Smooth, stable flight legs for fixed-wing aircraft. Long straight passes with 200-400m turn buffers outside the target area minimize attitude changes that corrupt frames.

5. Varied Thermal Contrast Across Sites

Training diversity: different crop types, soil types, irrigation states, times of day. This directly addresses the single-site limitation.

Addresses: single site / no diversity from Existing Data Limitations.

6. Multiple Distinct Sites

Target 10-20 sites initially, expanding to 50-100. Different geography, crop species, phenological stages. Prevents overfitting to one scene.

Addresses: single site / no diversity and training/inference gap from Existing Data Limitations.

Metashape Integration

Agisoft Metashape replaces several manual pipeline steps (dewarping, registration, HA-to-LA alignment). The workflow:

1. Subsample HA stream to 3-5 Hz
2. Run SfM alignment in Metashape to compute camera poses (6-DOF extrinsics + calibrated intrinsics)
3. Use SE(3) B-spline interpolation to recover full 30 Hz poses from the sparse alignment
4. Build LA orthomosaic (ground truth) in the same georeferenced coordinate system
5. Both HA frames and LA mosaic now share a common spatial reference

Our frames are 1024x768 (0.78 MP) — roughly 60x smaller than typical drone imagery. This makes Metashape processing feasible even with high frame counts.

Remaining requirements after Metashape: tiling optimization and per-window optical flow refinement for sub-pixel accuracy.

Addresses: pipeline complexity (fewer manual tools) and noisy ground truth comparison (shared georef coordinate system improves HA-to-LA alignment for evaluation).
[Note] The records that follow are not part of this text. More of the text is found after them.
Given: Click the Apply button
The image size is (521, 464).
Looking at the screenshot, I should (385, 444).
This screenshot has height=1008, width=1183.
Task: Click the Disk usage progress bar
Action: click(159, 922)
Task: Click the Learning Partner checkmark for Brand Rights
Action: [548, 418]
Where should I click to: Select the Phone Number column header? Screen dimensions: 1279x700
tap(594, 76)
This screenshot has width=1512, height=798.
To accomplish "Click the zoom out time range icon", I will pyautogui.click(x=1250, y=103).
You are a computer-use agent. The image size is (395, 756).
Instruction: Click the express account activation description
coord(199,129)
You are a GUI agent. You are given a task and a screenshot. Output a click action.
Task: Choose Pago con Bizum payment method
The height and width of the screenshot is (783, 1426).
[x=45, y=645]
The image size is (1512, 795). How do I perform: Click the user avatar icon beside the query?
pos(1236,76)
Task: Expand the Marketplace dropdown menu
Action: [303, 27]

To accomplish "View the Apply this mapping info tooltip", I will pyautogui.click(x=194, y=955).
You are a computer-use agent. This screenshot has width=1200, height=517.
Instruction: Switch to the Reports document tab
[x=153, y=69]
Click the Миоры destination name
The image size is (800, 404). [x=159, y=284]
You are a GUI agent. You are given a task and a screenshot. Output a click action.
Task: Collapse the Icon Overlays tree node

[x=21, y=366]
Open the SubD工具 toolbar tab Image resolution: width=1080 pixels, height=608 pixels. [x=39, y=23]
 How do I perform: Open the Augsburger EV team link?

See Evaluation Strategy for how cleaner alignment improves metrics.

Parallax-Aware Data Collection

Rather than just avoiding parallax, the v2 design deliberately plans for it:

• Select sites where parallax masking will work well (flat with isolated tall objects rather than pervasive vertical structure)
• Use the LA orthomosaic as a parallax-free reference for identifying tall objects
• Compute a parallax mask once per site from HA-vs-LA comparison
• Apply mask-aware loss or quality-weighted loss during training
• Consider what features to deliberately include or exclude in training data

Uniform Coverage Closes the Training/Inference Gap

With dense HA overlap across the full survey area, training tiles can be extracted from anywhere — not just the few dense-overlap pockets. This means training and inference encounter the same statistical distribution of spatial contexts, overlap patterns, and scene content.

Addresses: training/inference gap from Existing Data Limitations.

Open Questions

• What thermal ground control points should we use?
• Optimal frame count per ground point: is 9 the sweet spot, or should we go higher? (MAST shows diminishing returns above 32 frames, but PIUnet was designed for 9.)
• Can Metashape handle 30 Hz LWIR data at 3-5 Hz subsample rates reliably?
• Minimum number of sites for meaningful generalization?
• Should later collection rounds include deliberately challenging terrain (orchards, mixed) for robustness testing?